TimZaman / dotaclient

distributed RL spaghetti al arabiata
28 stars 7 forks source link

Create (or use mine) dotaworld module #9

Open Nostrademous opened 5 years ago

Nostrademous commented 5 years ago

From an architecture standpoint - we really should have a: 1) dotaservice module - already exists, responsible for all the network/file IO between Dota2 and our code 2) dotaagent module (called dotaclient currently) - responsible for the AI portion of controlling the bots - uses NNs, RL, calculates rewards, learning, etc. 3) dotaworld module - responsible for mapping the CMsgBotWorldState protobuf information acquired at whatever interval to tracked entities in the Python world.

I started work on 3 in my code already: https://github.com/pydota2/pydota2/tree/master/dotaworld

Nostrademous commented 5 years ago

updated pydota2 to start populating and updating the WorldData classes from the dotaworld module.

https://github.com/Nostrademous/dotaclient/blob/2ad3daa5e8b3e104ed06d09ba02412d19be1d9fd/agent.py#L473-L476

It still does not use the inherent data yet for decision making. https://github.com/pydota2/pydota2/issues/2

Nostrademous commented 5 years ago

@TimZaman In case you are interested, I'm making strides updating the agent to use the dotaworld class I'm re-creating since it uses its own per world state dump caching and coherency.

Here I re-wrote the reward function to use it. https://github.com/Nostrademous/dotaclient/blob/d3f94b24aab1ba4b690ab0c6220ccd6d427b765f/agent.py#L150=L206

Data gets created here: https://github.com/Nostrademous/dotaclient/blob/d3f94b24aab1ba4b690ab0c6220ccd6d427b765f/agent.py#L518-L521

and updated here: https://github.com/Nostrademous/dotaclient/blob/d3f94b24aab1ba4b690ab0c6220ccd6d427b765f/agent.py#L538

which leads to: https://github.com/pydota2/pydota2/blob/master/dotaworld/world_state.py#L408

which then updates all the heroes, enemies, buildings, creeps, wards, etc...

TimZaman commented 5 years ago

image currently occupied with self-play induced strategy collapse (bots getting both very hostile)

Nostrademous commented 5 years ago

X-axis is time or episodes?

And that’s fine, just wondering when we will sync up.

For rewards I am thinking more and more that XP and gold are the only thing really needed.
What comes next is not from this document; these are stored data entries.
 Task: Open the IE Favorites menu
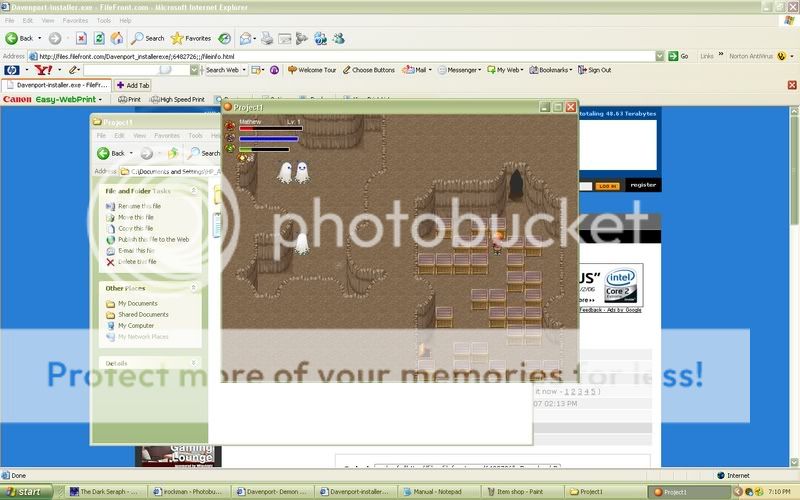tap(75, 20)
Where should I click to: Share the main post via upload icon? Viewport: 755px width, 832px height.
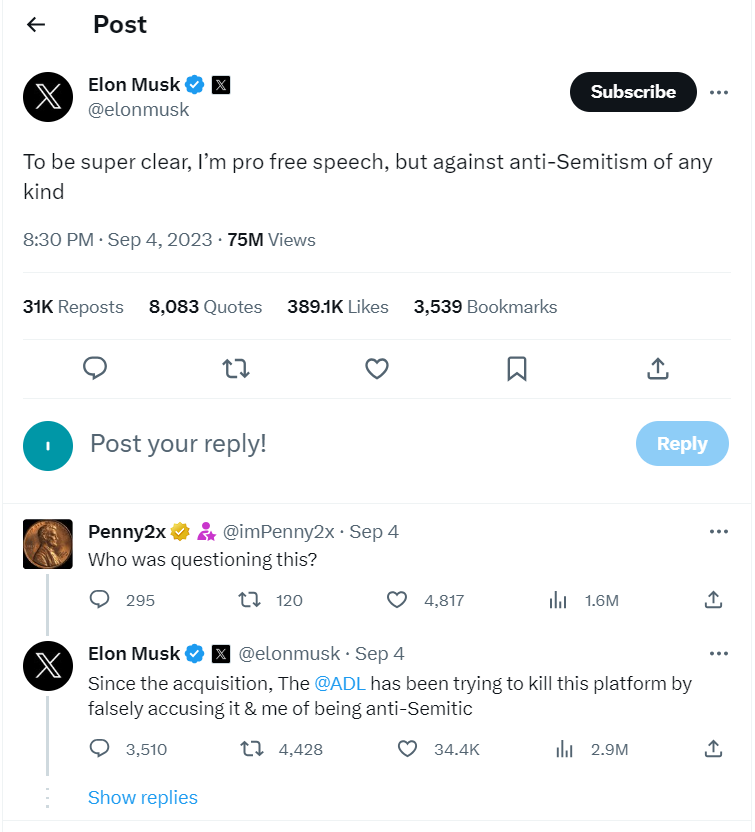(x=657, y=369)
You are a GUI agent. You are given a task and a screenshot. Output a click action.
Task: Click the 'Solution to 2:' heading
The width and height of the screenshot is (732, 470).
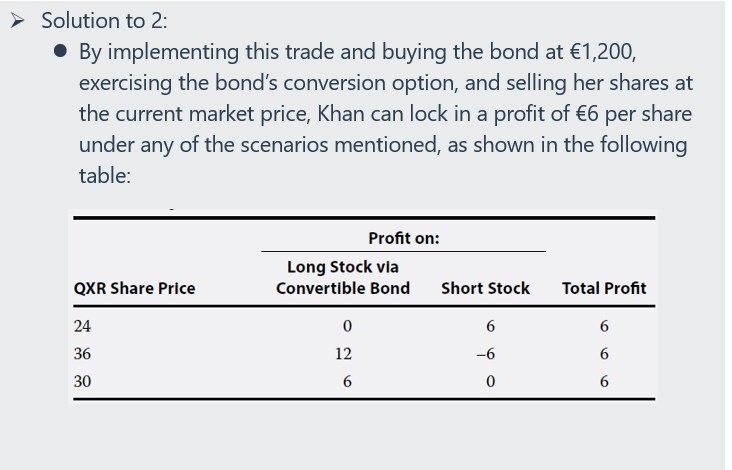99,19
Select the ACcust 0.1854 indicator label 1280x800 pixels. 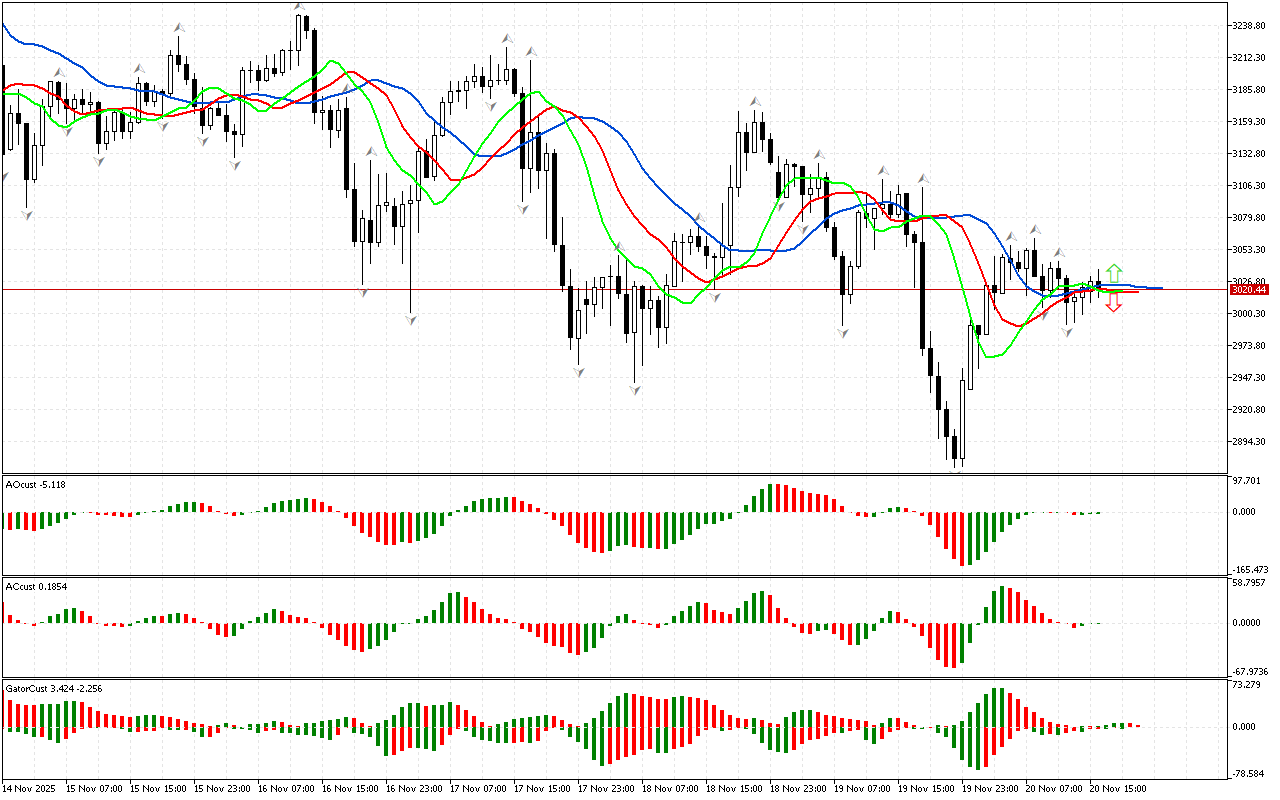[x=36, y=586]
Gold from last hits and denies and death prevention and kills and assist.

TimZaman commented 5 years ago

Should we make things like 'get_total_xp' and 'xp needed to reach level' part of the dotaservice? These seem super generic. Things like reward functions are really specific to users models.

On Fri, Jan 11, 2019 at 8:54 PM Nostrademous notifications@github.com wrote:

X-axis is time or episodes?

And that’s fine, just wondering when we will sync up.
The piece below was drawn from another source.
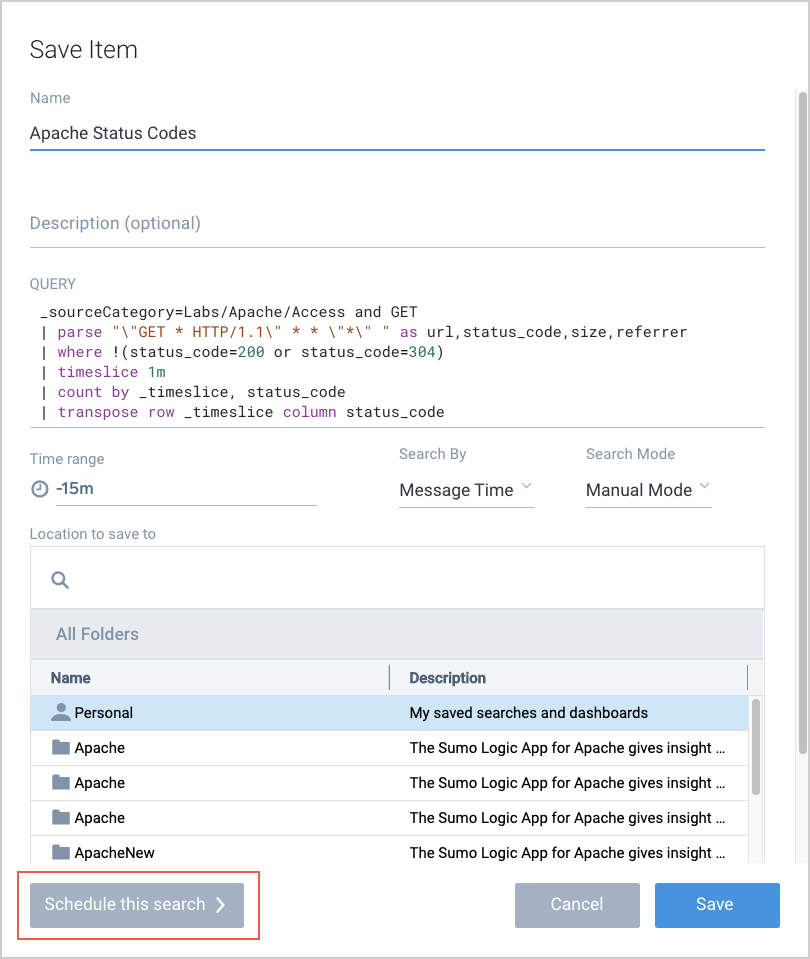Select the Personal folder row
This screenshot has height=959, width=810.
pyautogui.click(x=390, y=713)
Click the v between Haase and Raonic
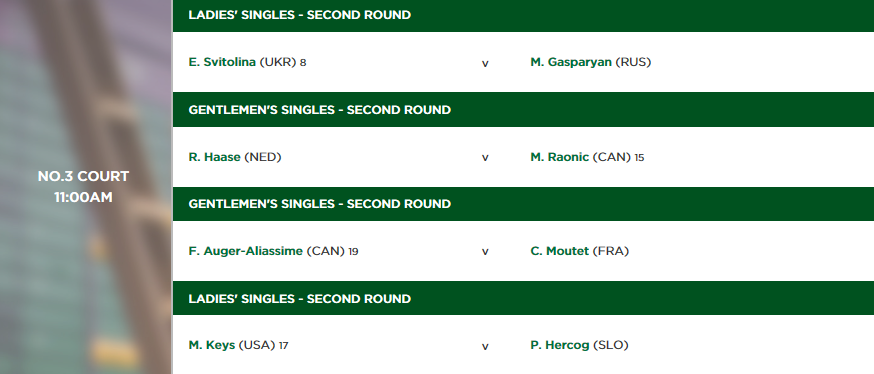This screenshot has height=374, width=874. [x=485, y=158]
For rewards I am thinking more and more that XP and gold are the only thing really needed. Gold from last hits and denies and death prevention and kills and assist.
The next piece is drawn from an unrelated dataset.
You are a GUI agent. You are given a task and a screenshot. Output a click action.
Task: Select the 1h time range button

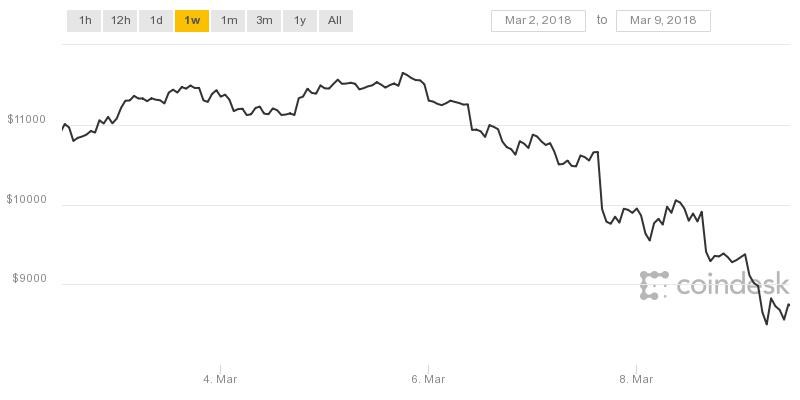84,20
— You are receiving this because you were mentioned. Reply to this email directly, view it on GitHub https://github.com/TimZaman/dotaclient/issues/9#issuecomment-453719759, or mute the thread https://github.com/notifications/unsubscribe-auth/AHXSRJZYighGqroME70TucYZJP3QsMnZks5vCWqUgaJpZM4Zz6pC .

Nostrademous commented 5 years ago

Are you "anti" creating a "DotaWorld" class or no?

I ask b/c I can re-package it as a PR into DotaClient and I think there is several strong advantages to code clarity and organization by going that path but want to make sure it doesn't clash with your vision as I have unsuccessfully tried to submit those PRs twice thus far.

The goal of the DotaWorld class would be to track the Dota2 environment and all entities in it, allowing the agent a single point of reference about the world state. Additionally, it would be fairly easy to create historical copies of various parts of previous protobuf world-states to do projections (I actually already keep a current and previous copy of the Player data so you can approximate what changed between two world-states dump. Would be trivial to extend it to all units if necessary). It also by my tests executes faster for categorized unit access b/c of how I managed unit handles in list for it.